→ **Selected text**:
==============================
You may wonder, if I think of discovery fiction primarily as a tool for personal understanding, then does that mean most of my discovery fiction is private? I do have some private discovery fiction, but I've found it most useful to write in public: writing in public – in any form – is also a reliable way to improve my thinking. There are many reasons writing in public can improve one's thinking, including: (a) you can be embarrassingly wrong; and (b) you hold yourself to the standards of your imagined audience. Provided you've chosen your imagined audience well, both these things greatly improve the quality of your writing and so of your thinking9. When I write just for myself, too often it becomes a low fidelity rederivation of the result. That's useful, but I can fool myself into believing I've understood it better than I have. A less forgiving imagined audience helps me avoid fooling myself.

There is far more that could be said about writing discovery fiction as a way of improving one's own understanding. I'll make just two remarks. First, there is a variant form, multiple discovery fiction, where you describe multiple possible stories of discovery, usually (though not always) by starting with quite different initial ideas. It's a lot of work, but can be immensely enjoyable – I get a sense of really knowing my way around the subject, especially when I have three or more stories of discovery. And second: I've found discovery fiction surprisingly pleasurable to write when combined with the use of memory systems, as described here.
==============================
→ **Written task A**: In the passage on discovery fiction, what is the variant form that describes multiple possible stories of discovery called?
→ **Written task B**: Rewrite the passage on discovery fiction from "There is far" up to and including "as described here.", putting "rewarding" in place of "enjoyable".
→ **Written task C**: Resume the passage on discovery fiction from the point where it stops.

Records from a collection:
==============================
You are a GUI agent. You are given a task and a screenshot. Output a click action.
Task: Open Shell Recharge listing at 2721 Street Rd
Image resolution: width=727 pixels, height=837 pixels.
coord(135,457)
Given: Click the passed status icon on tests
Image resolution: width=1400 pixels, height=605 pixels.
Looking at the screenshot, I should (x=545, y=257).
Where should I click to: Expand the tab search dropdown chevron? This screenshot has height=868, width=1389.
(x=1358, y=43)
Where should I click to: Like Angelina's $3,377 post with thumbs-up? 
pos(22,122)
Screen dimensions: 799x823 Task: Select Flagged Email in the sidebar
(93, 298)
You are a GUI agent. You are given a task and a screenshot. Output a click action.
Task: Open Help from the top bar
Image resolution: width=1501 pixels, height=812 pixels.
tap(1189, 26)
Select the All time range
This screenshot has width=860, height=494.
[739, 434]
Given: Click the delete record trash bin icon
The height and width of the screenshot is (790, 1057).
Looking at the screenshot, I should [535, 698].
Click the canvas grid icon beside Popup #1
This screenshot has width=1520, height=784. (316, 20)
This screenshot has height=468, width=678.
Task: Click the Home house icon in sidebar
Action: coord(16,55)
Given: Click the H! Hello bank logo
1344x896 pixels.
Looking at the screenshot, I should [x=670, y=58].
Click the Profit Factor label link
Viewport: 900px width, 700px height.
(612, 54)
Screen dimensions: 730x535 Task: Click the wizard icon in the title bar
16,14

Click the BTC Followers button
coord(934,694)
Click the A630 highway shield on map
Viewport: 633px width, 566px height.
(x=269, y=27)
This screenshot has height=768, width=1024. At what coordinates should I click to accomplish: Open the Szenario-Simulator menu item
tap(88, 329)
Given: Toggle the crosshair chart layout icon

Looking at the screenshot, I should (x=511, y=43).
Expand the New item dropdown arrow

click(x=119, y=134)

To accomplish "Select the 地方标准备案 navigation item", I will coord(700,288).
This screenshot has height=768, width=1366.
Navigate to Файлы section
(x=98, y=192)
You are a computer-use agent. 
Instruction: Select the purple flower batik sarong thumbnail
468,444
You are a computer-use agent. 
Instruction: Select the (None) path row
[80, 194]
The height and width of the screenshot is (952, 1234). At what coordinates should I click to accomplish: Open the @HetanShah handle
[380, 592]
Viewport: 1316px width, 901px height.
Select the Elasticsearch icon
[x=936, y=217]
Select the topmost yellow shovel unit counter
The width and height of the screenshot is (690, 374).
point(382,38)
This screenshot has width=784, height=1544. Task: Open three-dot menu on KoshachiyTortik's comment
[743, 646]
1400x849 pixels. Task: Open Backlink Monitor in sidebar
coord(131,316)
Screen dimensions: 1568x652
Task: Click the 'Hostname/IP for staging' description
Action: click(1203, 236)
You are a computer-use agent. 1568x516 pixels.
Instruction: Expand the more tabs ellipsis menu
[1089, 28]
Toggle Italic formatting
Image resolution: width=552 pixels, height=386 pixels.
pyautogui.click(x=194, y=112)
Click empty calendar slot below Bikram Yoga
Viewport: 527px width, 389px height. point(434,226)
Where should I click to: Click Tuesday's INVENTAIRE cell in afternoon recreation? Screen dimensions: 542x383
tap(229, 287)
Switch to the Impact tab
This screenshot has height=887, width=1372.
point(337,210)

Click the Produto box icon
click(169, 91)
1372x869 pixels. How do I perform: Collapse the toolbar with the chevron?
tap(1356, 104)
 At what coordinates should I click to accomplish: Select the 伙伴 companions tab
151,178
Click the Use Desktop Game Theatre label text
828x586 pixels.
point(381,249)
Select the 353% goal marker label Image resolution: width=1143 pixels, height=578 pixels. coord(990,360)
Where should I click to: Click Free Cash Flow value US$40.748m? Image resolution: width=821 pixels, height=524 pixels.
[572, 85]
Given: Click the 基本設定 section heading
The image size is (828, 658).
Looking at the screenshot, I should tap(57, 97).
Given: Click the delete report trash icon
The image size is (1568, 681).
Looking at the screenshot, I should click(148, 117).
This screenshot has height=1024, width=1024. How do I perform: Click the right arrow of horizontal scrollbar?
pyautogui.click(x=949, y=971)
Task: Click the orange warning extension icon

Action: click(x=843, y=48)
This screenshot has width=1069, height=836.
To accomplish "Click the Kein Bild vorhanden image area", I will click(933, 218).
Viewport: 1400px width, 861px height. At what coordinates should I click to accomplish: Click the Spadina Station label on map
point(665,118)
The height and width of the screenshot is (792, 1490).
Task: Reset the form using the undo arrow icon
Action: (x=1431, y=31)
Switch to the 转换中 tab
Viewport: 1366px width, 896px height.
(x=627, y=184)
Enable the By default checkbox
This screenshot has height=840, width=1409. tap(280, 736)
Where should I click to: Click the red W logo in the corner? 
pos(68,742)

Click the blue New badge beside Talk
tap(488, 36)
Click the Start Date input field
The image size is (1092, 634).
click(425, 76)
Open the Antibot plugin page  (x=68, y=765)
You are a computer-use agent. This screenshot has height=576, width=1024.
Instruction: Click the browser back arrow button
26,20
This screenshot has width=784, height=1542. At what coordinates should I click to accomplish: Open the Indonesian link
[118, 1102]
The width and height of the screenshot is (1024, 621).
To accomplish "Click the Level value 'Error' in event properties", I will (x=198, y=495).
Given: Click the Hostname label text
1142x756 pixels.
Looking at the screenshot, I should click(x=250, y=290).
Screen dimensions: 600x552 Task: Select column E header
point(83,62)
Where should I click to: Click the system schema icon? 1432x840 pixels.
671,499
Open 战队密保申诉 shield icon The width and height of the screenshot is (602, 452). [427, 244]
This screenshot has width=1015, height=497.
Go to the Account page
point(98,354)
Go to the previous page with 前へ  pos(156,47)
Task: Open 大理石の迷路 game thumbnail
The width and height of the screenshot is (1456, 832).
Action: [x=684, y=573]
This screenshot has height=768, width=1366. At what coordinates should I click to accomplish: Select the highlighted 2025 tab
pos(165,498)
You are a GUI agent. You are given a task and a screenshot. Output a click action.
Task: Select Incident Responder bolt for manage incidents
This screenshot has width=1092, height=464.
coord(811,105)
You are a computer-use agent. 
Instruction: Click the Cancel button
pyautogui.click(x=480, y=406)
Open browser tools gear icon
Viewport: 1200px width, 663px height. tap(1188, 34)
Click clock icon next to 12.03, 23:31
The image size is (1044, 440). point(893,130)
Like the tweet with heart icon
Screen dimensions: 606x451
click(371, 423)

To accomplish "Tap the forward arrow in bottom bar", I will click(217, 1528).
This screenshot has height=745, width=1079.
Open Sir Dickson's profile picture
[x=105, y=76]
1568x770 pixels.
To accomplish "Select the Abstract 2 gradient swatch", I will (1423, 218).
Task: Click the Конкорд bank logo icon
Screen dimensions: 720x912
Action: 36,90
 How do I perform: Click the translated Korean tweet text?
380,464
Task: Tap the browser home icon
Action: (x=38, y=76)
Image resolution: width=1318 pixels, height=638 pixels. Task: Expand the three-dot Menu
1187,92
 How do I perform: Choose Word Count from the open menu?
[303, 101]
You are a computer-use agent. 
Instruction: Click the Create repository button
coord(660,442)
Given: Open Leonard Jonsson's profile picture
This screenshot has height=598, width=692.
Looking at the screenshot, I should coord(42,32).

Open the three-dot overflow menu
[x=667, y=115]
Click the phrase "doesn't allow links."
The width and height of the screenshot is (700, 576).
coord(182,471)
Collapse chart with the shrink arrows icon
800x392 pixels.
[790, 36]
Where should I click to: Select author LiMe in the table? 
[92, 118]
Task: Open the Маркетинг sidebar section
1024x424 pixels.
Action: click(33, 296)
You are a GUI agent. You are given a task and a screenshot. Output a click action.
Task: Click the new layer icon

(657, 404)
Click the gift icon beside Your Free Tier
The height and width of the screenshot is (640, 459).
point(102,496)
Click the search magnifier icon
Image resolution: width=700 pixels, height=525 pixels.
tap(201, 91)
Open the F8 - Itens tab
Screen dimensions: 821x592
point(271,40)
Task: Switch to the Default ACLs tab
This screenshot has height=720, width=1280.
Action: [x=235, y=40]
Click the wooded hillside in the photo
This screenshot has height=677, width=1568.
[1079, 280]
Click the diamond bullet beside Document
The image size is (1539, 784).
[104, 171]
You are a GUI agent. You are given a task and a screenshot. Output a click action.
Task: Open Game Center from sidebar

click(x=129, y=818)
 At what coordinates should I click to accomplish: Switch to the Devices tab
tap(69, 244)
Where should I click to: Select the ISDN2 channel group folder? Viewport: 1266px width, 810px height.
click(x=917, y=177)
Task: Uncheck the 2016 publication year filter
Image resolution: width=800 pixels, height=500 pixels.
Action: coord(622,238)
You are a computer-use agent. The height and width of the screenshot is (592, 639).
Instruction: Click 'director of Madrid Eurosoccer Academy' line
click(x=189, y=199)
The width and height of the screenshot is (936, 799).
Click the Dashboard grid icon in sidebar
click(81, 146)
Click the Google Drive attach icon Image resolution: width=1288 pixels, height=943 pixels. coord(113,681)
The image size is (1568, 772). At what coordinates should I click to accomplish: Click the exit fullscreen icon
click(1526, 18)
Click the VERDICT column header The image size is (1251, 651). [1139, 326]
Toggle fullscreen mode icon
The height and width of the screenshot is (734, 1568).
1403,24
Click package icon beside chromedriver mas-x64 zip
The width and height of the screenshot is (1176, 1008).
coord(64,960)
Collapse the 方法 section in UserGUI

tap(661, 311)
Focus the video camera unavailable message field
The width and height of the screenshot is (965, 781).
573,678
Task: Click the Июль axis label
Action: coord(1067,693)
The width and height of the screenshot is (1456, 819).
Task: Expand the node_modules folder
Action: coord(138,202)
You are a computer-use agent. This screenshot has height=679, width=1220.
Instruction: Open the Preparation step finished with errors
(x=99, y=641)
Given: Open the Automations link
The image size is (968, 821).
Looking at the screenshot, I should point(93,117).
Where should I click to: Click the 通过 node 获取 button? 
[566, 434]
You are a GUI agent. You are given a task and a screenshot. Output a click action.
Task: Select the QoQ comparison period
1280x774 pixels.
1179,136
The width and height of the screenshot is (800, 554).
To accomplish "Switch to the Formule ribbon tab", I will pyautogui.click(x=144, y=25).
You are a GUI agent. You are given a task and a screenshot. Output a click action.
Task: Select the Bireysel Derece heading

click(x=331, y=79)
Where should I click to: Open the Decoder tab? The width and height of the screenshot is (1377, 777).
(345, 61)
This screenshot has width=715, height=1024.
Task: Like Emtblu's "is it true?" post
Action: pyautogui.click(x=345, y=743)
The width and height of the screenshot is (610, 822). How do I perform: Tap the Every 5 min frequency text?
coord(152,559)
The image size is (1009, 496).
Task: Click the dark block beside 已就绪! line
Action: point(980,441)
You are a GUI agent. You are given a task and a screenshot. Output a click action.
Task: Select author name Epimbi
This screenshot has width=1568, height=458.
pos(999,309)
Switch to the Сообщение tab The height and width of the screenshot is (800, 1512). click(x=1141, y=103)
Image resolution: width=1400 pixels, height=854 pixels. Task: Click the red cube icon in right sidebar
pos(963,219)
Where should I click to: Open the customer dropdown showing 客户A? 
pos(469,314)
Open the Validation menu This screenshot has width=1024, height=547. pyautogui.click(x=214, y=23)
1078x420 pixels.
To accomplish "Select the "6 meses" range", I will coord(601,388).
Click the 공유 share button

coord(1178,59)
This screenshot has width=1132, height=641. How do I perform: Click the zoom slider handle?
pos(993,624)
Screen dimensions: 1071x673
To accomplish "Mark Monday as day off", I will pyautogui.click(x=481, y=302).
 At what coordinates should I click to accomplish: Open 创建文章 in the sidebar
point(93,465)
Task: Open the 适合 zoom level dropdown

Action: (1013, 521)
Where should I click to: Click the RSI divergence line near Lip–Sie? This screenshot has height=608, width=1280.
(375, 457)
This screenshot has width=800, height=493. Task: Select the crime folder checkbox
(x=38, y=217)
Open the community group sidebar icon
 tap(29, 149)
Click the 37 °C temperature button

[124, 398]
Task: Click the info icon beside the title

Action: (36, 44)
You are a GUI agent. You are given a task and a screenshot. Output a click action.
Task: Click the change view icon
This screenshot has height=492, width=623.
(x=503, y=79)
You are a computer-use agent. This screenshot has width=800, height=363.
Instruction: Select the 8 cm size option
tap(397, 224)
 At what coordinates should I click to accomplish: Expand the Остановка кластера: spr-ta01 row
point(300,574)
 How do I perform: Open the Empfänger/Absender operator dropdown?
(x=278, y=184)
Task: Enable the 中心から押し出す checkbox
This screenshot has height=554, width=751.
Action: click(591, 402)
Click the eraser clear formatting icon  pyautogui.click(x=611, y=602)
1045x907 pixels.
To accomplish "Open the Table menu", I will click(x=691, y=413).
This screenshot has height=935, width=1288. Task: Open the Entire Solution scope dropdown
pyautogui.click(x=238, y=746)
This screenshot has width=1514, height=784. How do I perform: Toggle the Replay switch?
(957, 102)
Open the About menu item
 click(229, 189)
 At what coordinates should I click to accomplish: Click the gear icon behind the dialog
==============================
→ **Answer A**: Multiple discovery fiction.

→ **Answer B**:
There is far more that could be said about writing discovery fiction as a way of improving one's own understanding. I'll make just two remarks. First, there is a variant form, multiple discovery fiction, where you describe multiple possible stories of discovery, usually (though not always) by starting with quite different initial ideas. It's a lot of work, but can be immensely rewarding – I get a sense of really knowing my way around the subject, especially when I have three or more stories of discovery. And second: I've found discovery fiction surprisingly pleasurable to write when combined with the use of memory systems, as described here.

→ **Answer C**:
As with any other literary form, there is good discovery fiction, and bad. The science fiction writer Theodore Sturgeon was once asked why 90% of science fiction is crap. He supposedly replied that of course 90% of science fiction is crap: 90% of everything is crap. Many years ago, Bret Victor wrote a marvelous essay introducing the idea of "explorable explanations". After the essay, many people wrote attempts at such explorable explanations. In keeping with Sturgeon's Law, most weren't very good. But the problem was perhaps worse even than Sturgeon's Law would suggest. Many of the people attempting explorable explanations seemed much more interested in the form than in what they were writing. Not surprisingly, the results in such cases were not very good10. I must admit to some trepidation about discovery fiction on this account: I'd love for the term to take off, and (even if the term doesn't take off) for the form to be much more widely used. But I hope people writing discovery fiction are genuinely interested in just doing a great job, independent of experimenting with the form!

I've described discovery fiction as an idealized literary form meeting certain criteria. Of course, I don't mean to imply that it "must" be pure. It's not a formal specification; this isn't haiku or iambic pentameter. Rather, I'm giving a name to and describing a literary form that is already routinely used in small doses, and occasionally used in large doses. Indeed, people will often say a "good writer" of scientific papers is someone who includes insightful "motivating remarks". Often this means they're mixing in some discovery fiction. But what I'd like to see is much more discovery fiction, and more awareness of how useful it is for improving one's own understanding.

Acknowledgments

Thanks to Andy Matuschak and Grant Sanderson for conversations about discovery fiction. And thank you to the good people of Twitter for encouraging me to write up my thinking about discovery fiction. This work was supported by the Astera Institute.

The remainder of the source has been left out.